Rencontre imprévue
Lorsqu'il arrive à Tokyo pour étudier, Masatoshi Nakayama veut continuer la pratique du kendo. A cette époque, Sensei Funakoshi a déjà répandu l'enseignement de l'Okinawa-te dans le milieu universitaire. L'histoire raconte que Masatoshi s'est trompé d'horaires, et arriva au dojo pendant un cours de karaté.
Vers 1932, Sensei Funakoshi donne une connotation plus japonaise à l'art qu'il pratique et le nomme karatedo. Les noms des anciens kata se transforment (kushanku devient kanku, par exemple). C'est dans ce contexte que Masatoshi Nakayama découvre le karaté.
L'entraînement consiste à répéter inlassablement un kata et à pratiquer jusqu'à épuisement le makiwara, poteau planté dans le sol et recouvert de paille serrée qui permet de durcir les kentos et de développer le kime. Très marqué par l'enseignement de Sensei Funakoshi, Masatoshi Nakayama sera, toute sa vie, un fervent défenseur du travail des bases techniques et des kata, même s'il fut à la source de l'intégration du kumite (combat) dans les entraînements.
Expérience chinoise
De nouvelles méthodes d'entraînement apparaissent dans les années 30 : le kumite conventionnel comme le gohon kumite, sanbon kumite, etc.
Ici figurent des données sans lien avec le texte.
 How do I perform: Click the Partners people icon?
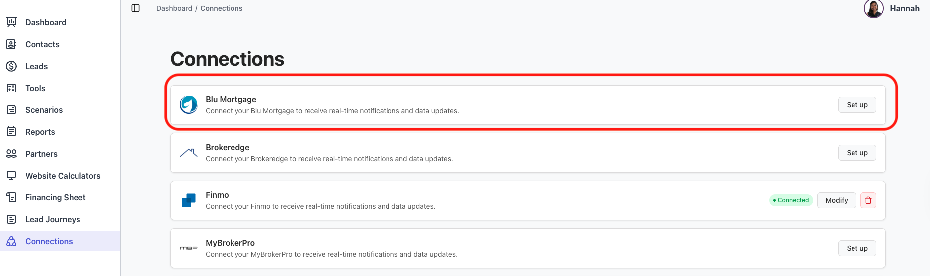pyautogui.click(x=11, y=154)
Nakayama participe à des démonstrations et étudie auprès de Sensei Funakoshi pendant cinq années, s'entraînant de nombreuses heures et continuant parallèlement ses études linguistiques. En 1937, il part pour l'université de Pékin (Chine) et y reste plus de dix ans. Pendant ces années, tout en approfondissant le karaté, il s'initie au tai-chi-chuan.